Since the tael was a unit of weight and the dollar a unit of currency, it was important to settle on one. However, it wouldn’t be until 1933 that the government finally abolished the tael and replaced it with the yuan.
The coin sold on August 10 was struck by the provincial Fengtien Machine Bureau, also called the Imperial Moukden Mint. More recently, this facility would become known as the Shenyang Mint. Started in 1897 by the governor of Fengtien province, this facility was originally stocked with machinery sourced from Germany. Destroyed in the Sino-Russian War of 1900 during the Russian invasion of Manchuria, the mint was reopened in 1903 with a staff of 50 workers operating seven new Scottish steam-powered machines. As with all silver coins produced at Fengtien around the turn of the century, this specimen was struck in metal bought from local mines and refined in-house.

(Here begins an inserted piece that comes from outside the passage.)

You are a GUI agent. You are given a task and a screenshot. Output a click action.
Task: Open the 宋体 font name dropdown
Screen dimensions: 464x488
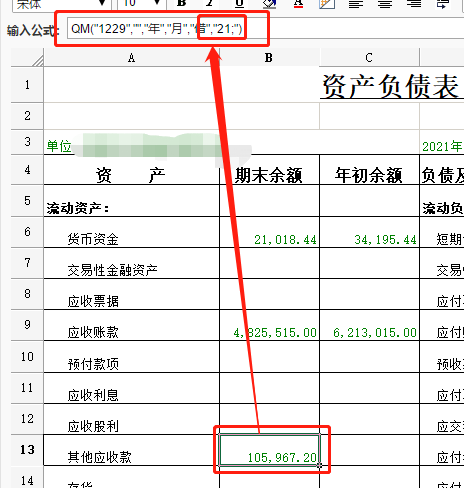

For the most part, the design of this coin is pretty standard. On the obverse, in the outside ring, is the Chinese legend, which translates as “Made in Fengtien Province,” with the date (1903) flanking and weight below. Within the inner dotted circle are four Chinese characters, which translate as “Valuable Currency (of the) Kuang-hsu (period).” In the very center of the design is a small four-letter Mongol inscription.
The reverse of this piece depicts a dragon, flying through a series of clouds with its body wrapped around a fiery ball with seven flaming tails – all of which together represents the emperor. Above the imperial dragon is the legend FEN – TIEN PROVINCE. This represents a departure from the norm because most coins struck by the Fengtien Machine Bureau were inscribed with FUNG— TIEN. The denomination ONE TAEL can be seen below.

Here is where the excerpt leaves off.